PROBLEM REQUIREMENTS: Wherever "Given" appears in the records below, copy the line that holds it.

DATA RECORDS:
%%
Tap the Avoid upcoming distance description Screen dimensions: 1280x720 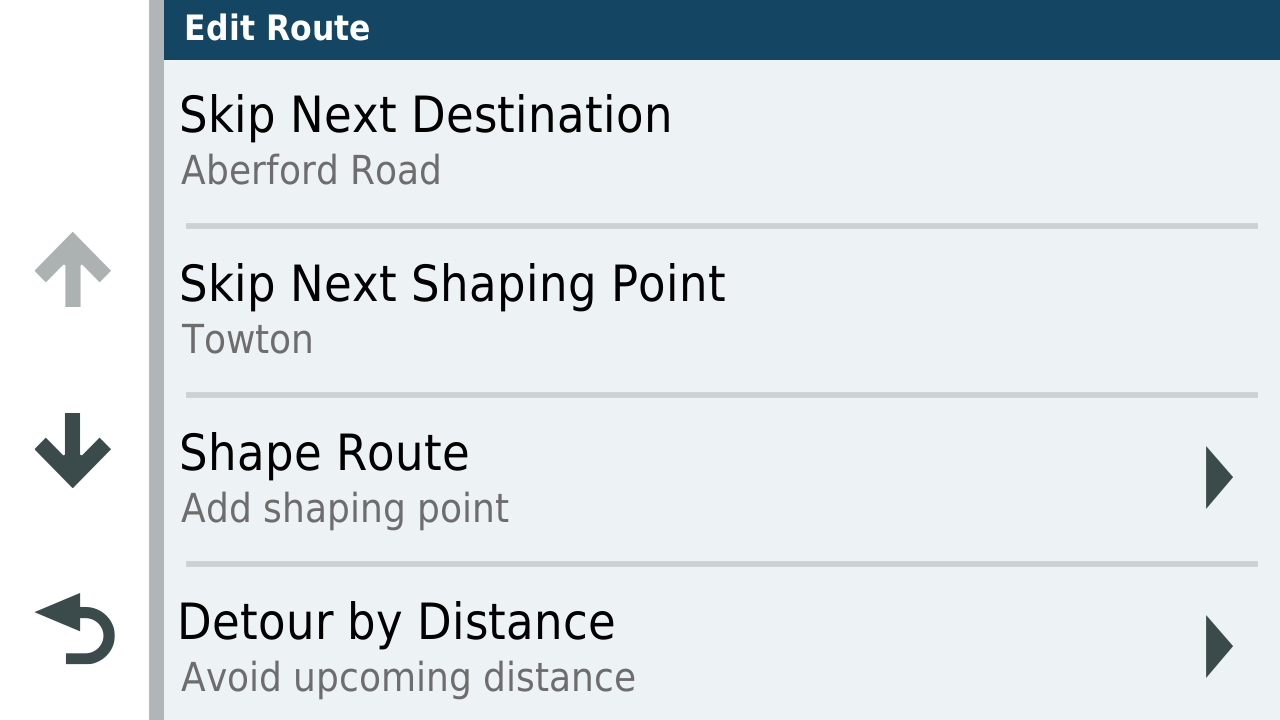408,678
%%
%%
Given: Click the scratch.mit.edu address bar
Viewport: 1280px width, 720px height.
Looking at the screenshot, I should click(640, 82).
%%
%%
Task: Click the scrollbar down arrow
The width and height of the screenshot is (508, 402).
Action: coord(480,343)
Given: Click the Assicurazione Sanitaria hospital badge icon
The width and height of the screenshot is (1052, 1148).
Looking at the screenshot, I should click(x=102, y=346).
%%
FINISHED TASK:
Given: Click the scratch.mit.edu address bar
Given: Click the Assicurazione Sanitaria hospital badge icon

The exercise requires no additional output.